Legislation: | Criminal Appeals Act 2004 (WA), s 40 Criminal Code (WA), s 444(b), s 557G Sentencing Act 1995 (WA), s 6, s 45(1)(b) Spent Convictions Act 1988 (WA) |
Case References: | A v Ray [2001] WASCA 340 Caseley v Zampogna [2006] WASC 259 Lowndes v The Queen (1999) 195 CLR 665 McMaster v The Queen [2004] WASCA 52 Wong v The Queen (2001) 207 CLR 584 |
JURISDICTION : SUPREME COURT OF WESTERN AUSTRALIA
- IN CIVIL
- Appellant
AND
CRIOSTOIR EOIN CALVERT PEDDER
Respondent
ON APPEAL FROM:
Jurisdiction : MAGISTRATES COURT OF WESTERN AUSTRALIA
Coram : MAGISTRATE S R MALLEY
File No : PE 25725 of 2007, PE 25726 of 2007
Catchwords:
Criminal law - Appeal against sentence - Offences of criminal damage by graffiti and possession of markers - Pleas of guilty entered - Whether sentencing magistrate's discretion miscarried - Powers to adduce new evidence in appeal - Principles concerning fresh evidence - Discretion in relation to due diligence - Principles of sentencing - Need for general deterrence to be balanced with appellant's personal circumstances - Criteria for considering whether a spent conviction order should be made - No new principles - Turns on own facts
(Page 2)
Legislation:
Criminal Appeals Act 2004 (WA), s 40
Criminal Code (WA), s 444(b), s 557G
Sentencing Act 1995 (WA), s 6, s 45(1)(b)
Spent Convictions Act 1988 (WA)
Result:
Appeal allowed
Fines reduced
Order for spent conviction
Category: B
Representation:
Counsel:
Appellant : Mr R D Young
Respondent : Ms L Goodsell
Solicitors:
Appellant : Robert Young
Respondent : Director of Public Prosecutions (WA)
Case(s) referred to in judgment(s):
A v Ray [2001] WASCA 340
Caseley v Zampogna [2006] WASC 259
Lowndes v The Queen (1999) 195 CLR 665
McMaster v The Queen [2004] WASCA 52
Wong v The Queen (2001) 207 CLR 584
(Page 3)
- HASLUCK J:
Introduction
1 The appellant, Kieran Ben Gherardi, obtained leave to appeal in respect of a conviction and related sentence in the Magistrates Court at Perth on 10 May 2007. The questions raised in this appeal are whether the fines imposed were an appropriate disposition and whether the learned magistrate ought to have made provision for a spent conviction order.
2 The appellant, by counsel, has applied for leave to adduce additional evidence in support of the grounds the subject of the appeal.
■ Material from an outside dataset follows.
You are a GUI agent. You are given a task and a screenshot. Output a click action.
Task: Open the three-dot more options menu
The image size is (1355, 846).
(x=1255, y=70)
I will deal with that matter also in the course of my reasons for judgment.
Background
3 By a prosecution notice dated 17 April 2007, the appellant was charged with possession of paint markers with the intention of using them to cause damage consisting of graffiti, contrary to s 557G of the Criminal Code (WA).
4 By a second prosecution notice dated 17 April 2007, the appellant was charged that on the same date he wilfully and unlawfully damaged an advertising signboard, the property of Code Apartments, on Wellington Street, valued at $200, contrary to s 444(b) of the Criminal Code.
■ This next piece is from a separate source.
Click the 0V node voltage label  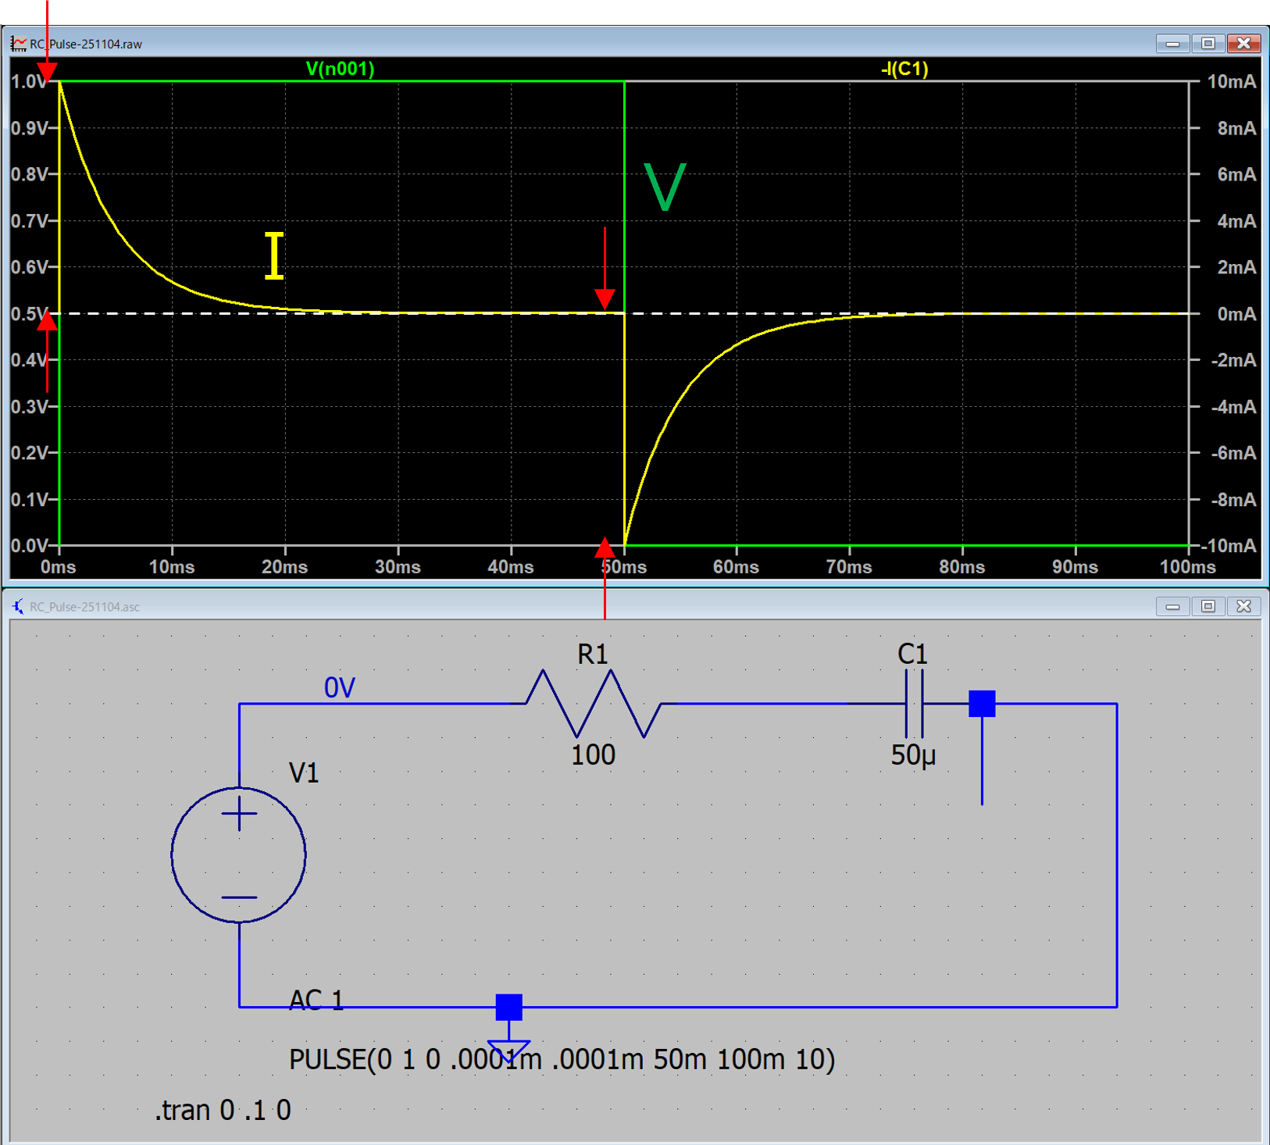pyautogui.click(x=340, y=688)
5 I pause to note that s 557G of the Criminal Code concerning the possession of things for applying graffiti provides that a person who is in possession of a thing with the intention of using it to cause damage consisting of graffiti is guilty of an offence and is liable to a fine of $6,000.
6 Section 444(b) of the Criminal Code concerning criminal damage provides that any person who wilfully and unlawfully destroys or damages any property is guilty of a crime and is liable, if the property is not destroyed or damaged by fire, to imprisonment for 10 years.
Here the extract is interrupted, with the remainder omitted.